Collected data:
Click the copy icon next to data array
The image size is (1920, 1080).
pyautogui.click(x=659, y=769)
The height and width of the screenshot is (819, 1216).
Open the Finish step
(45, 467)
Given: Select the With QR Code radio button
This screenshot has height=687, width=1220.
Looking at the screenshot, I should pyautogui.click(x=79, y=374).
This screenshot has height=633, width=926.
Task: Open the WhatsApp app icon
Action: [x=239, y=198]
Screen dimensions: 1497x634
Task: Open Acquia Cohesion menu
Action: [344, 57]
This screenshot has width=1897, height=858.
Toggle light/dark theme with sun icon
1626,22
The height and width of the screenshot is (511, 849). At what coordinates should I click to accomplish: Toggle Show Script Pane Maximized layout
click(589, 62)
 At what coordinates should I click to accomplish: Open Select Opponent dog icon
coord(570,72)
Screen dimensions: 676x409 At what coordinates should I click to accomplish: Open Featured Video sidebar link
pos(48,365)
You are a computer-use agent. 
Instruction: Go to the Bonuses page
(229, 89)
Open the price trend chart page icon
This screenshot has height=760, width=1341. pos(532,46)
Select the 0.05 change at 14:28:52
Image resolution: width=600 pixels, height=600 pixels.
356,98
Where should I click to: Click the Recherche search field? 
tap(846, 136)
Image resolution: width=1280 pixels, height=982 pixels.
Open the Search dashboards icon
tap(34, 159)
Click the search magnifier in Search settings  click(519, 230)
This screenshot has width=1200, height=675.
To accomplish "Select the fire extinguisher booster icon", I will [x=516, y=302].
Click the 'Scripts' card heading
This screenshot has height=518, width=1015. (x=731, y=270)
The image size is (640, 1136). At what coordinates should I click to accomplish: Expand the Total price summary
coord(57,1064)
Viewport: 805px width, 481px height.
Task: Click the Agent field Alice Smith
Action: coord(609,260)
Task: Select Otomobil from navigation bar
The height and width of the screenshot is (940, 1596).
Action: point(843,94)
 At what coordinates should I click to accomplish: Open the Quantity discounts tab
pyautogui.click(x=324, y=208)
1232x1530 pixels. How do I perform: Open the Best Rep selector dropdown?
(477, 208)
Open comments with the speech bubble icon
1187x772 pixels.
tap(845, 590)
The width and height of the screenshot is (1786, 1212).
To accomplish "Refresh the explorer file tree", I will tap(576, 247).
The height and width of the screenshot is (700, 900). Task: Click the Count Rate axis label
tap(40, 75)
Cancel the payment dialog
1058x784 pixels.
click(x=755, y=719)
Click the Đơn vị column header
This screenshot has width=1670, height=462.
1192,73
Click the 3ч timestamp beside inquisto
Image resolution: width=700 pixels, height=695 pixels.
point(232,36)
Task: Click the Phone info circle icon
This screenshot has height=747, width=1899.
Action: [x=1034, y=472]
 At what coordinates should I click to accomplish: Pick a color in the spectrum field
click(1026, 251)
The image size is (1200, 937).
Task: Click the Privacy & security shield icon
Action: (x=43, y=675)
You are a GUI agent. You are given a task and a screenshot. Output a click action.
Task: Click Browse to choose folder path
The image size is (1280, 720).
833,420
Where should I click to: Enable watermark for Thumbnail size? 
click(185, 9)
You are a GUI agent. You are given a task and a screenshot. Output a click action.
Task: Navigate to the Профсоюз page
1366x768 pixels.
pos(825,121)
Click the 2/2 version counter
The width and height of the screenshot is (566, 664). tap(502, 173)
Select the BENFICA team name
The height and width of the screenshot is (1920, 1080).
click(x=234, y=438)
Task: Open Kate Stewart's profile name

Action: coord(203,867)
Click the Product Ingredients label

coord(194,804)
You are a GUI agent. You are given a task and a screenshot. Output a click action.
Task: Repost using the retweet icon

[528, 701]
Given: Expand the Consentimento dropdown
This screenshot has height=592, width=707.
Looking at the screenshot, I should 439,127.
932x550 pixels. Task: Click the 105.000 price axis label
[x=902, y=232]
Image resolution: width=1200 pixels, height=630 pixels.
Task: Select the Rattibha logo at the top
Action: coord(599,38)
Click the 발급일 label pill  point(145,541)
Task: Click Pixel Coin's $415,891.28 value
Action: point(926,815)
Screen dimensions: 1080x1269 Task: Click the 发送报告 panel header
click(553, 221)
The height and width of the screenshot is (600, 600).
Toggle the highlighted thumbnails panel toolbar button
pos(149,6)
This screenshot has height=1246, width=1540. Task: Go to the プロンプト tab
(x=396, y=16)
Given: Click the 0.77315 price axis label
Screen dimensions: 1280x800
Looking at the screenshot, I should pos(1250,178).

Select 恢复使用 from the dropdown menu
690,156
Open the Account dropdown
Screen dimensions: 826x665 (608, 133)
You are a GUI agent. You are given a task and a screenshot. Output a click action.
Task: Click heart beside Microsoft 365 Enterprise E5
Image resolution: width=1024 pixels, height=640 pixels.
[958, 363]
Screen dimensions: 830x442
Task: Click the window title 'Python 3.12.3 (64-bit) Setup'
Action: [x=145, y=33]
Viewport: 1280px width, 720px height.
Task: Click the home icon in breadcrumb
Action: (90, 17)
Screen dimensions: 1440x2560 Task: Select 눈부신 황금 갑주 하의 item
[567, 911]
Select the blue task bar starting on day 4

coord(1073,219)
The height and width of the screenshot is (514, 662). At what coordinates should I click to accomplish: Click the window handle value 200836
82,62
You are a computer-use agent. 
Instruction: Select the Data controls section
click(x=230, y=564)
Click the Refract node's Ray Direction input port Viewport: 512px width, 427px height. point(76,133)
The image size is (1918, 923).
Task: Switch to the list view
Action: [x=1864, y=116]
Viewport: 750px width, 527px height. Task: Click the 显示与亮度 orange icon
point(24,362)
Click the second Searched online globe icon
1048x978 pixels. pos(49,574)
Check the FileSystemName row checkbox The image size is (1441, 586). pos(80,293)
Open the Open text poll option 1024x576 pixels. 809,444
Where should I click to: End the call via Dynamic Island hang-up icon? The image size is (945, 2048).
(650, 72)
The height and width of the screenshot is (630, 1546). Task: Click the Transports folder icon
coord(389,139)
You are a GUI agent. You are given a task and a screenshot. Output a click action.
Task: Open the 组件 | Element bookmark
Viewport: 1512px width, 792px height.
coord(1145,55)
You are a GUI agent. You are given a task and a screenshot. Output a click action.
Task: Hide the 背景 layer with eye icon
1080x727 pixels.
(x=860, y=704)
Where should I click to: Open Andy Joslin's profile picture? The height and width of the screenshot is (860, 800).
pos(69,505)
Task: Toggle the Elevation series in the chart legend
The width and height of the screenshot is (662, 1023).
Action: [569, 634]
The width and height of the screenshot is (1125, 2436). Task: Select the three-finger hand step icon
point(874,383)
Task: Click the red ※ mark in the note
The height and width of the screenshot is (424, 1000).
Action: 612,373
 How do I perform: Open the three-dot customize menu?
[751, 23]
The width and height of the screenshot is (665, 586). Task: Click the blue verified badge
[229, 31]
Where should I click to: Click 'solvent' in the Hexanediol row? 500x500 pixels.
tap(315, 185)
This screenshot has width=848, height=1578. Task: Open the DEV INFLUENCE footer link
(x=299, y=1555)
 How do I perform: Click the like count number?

▶ _Exercise requirements_
The answer should be exactly the lines from the one that contains "Where should I click to: Click 'solvent'" through the end of the entries, both ends included, and nothing besides.

▶ _Output for this exercise_
Where should I click to: Click 'solvent' in the Hexanediol row? 500x500 pixels.
tap(315, 185)
This screenshot has width=848, height=1578. Task: Open the DEV INFLUENCE footer link
(x=299, y=1555)
 How do I perform: Click the like count number?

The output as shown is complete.